▶ [PROVIDED RECORDS]:
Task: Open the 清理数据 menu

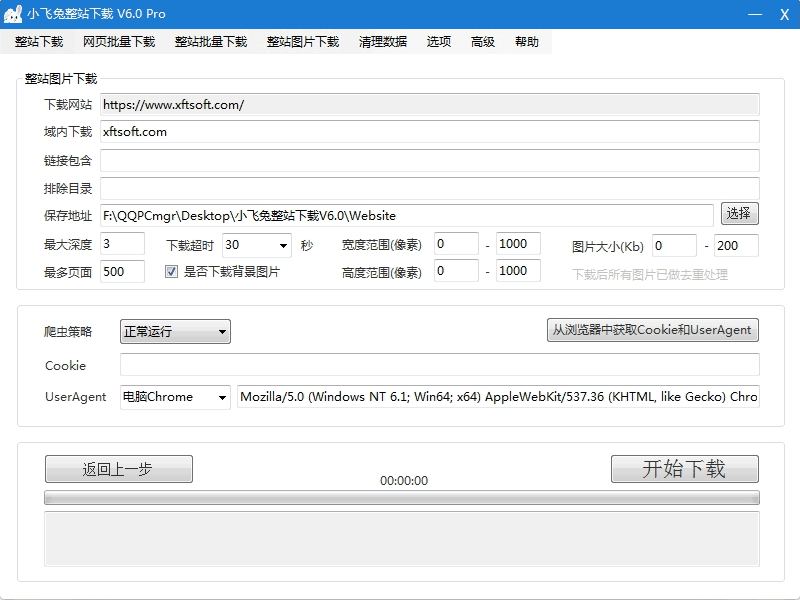Action: point(383,42)
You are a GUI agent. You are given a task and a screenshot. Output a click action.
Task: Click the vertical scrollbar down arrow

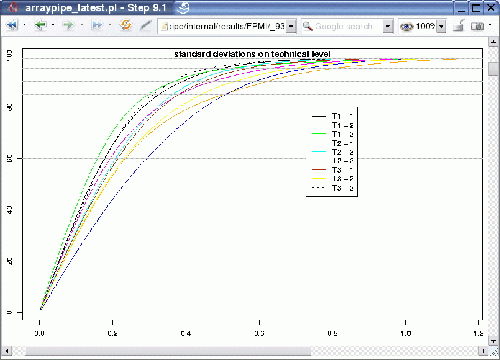coord(493,341)
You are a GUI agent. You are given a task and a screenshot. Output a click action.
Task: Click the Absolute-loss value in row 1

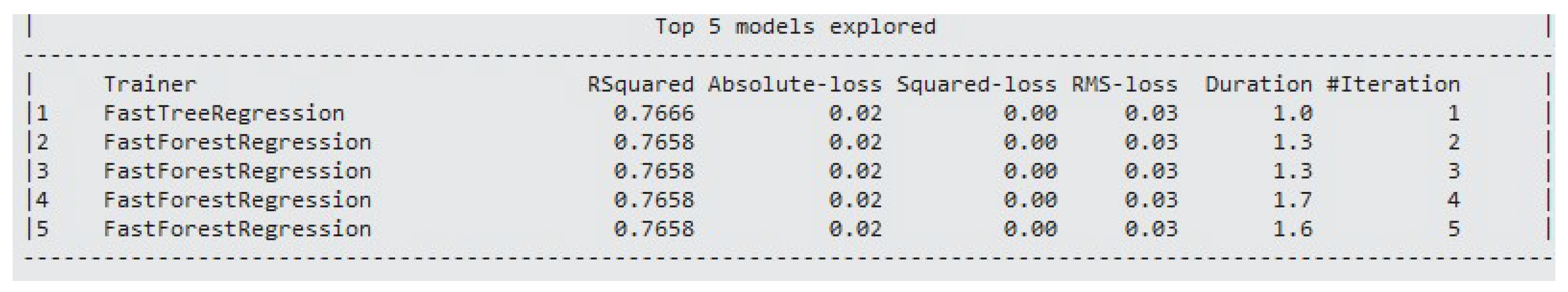coord(855,113)
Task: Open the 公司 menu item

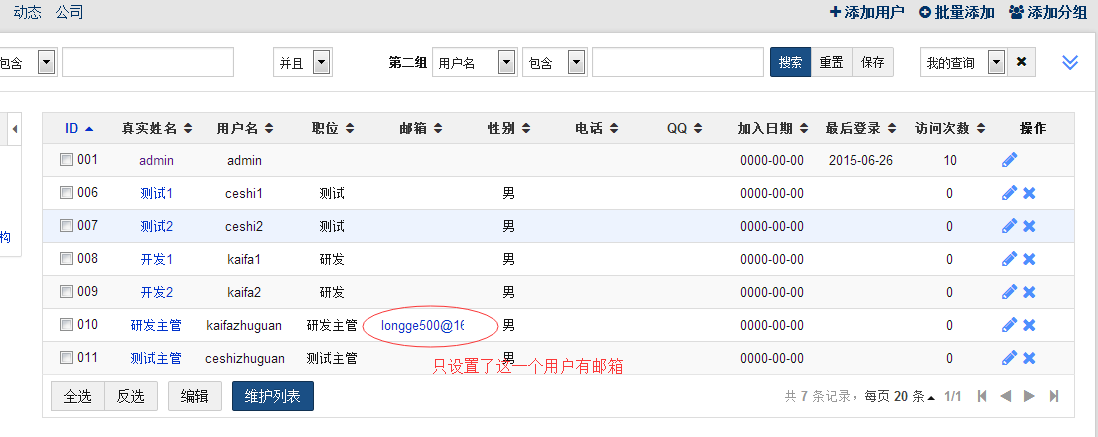Action: click(69, 12)
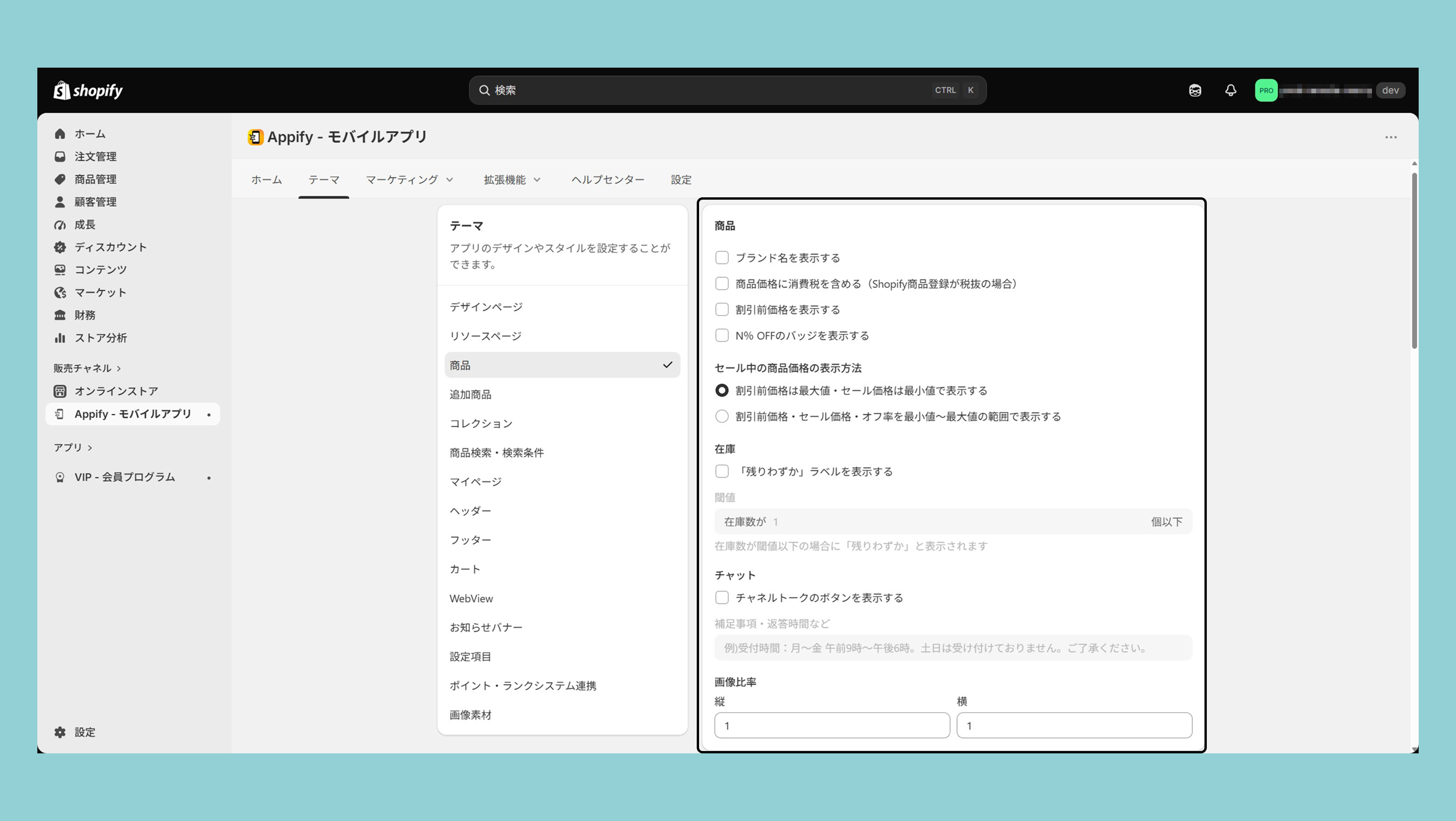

▶ [EXERCISE INSTRUCTIONS]:
I would like an exact copy of the lines from the one holding "Task: Click the vertical scrollbar down arrow" through the last line of the entries above, with the pictures left out.

▶ [SOLUTION TO THE PROBLEM]:
Task: Click the vertical scrollbar down arrow

coord(493,341)
You are a GUI agent. You are given a task and a screenshot. Output a click action.
Task: Click the Absolute-loss value in row 1

coord(855,113)
Task: Open the 公司 menu item

Action: click(69, 12)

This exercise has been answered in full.